REQUIRED WORK:
Extract every line below that contains the string "computer". Case counts, so match capital and lowercase letters exactly.

# # # # #

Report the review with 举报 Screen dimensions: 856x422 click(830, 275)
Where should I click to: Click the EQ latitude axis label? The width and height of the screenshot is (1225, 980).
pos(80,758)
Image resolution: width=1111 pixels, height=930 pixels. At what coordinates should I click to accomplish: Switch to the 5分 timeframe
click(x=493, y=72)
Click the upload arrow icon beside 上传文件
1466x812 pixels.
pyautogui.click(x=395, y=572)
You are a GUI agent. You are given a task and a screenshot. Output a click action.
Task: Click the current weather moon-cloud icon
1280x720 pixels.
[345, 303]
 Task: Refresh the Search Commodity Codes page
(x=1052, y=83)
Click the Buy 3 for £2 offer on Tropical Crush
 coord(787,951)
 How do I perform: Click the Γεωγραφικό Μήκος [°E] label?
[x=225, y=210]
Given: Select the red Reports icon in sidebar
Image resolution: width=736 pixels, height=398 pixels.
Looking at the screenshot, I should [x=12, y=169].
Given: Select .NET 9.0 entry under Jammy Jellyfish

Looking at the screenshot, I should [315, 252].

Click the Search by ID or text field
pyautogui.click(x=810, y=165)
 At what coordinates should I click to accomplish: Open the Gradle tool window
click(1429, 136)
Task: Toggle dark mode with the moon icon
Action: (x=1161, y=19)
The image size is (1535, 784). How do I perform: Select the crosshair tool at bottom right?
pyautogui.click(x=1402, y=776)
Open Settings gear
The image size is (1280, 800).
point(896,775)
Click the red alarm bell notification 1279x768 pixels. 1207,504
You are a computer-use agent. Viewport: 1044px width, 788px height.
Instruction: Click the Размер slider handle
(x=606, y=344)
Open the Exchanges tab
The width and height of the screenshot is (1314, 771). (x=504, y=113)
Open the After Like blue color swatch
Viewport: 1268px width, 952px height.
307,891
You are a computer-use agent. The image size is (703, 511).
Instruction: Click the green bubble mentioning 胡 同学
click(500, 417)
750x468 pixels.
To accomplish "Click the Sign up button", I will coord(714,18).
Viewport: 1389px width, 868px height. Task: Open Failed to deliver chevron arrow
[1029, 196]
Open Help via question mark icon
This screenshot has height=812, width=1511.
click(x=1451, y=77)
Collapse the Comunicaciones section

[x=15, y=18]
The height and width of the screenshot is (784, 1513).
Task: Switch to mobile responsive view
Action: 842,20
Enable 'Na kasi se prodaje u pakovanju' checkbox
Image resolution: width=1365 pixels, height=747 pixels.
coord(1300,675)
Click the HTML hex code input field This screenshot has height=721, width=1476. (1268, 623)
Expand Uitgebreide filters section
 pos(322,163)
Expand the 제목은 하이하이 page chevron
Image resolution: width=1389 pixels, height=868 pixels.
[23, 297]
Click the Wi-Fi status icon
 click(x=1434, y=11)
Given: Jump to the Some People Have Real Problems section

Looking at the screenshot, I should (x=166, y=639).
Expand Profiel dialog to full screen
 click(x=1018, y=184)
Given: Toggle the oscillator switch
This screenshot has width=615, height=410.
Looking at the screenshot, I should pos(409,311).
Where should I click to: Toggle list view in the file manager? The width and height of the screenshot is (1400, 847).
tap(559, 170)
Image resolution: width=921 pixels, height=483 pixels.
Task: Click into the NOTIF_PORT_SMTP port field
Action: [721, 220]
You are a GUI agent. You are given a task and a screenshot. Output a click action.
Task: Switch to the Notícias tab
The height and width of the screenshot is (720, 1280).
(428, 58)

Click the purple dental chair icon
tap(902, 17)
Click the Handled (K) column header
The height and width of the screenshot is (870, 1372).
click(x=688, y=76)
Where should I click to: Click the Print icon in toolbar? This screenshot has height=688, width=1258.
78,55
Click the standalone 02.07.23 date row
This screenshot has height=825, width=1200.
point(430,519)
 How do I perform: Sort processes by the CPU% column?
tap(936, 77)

# # # # #

EXERCISE RESPONSE:
You are a computer-use agent. Viewport: 1044px width, 788px height.
You are a computer-use agent. The image size is (703, 511).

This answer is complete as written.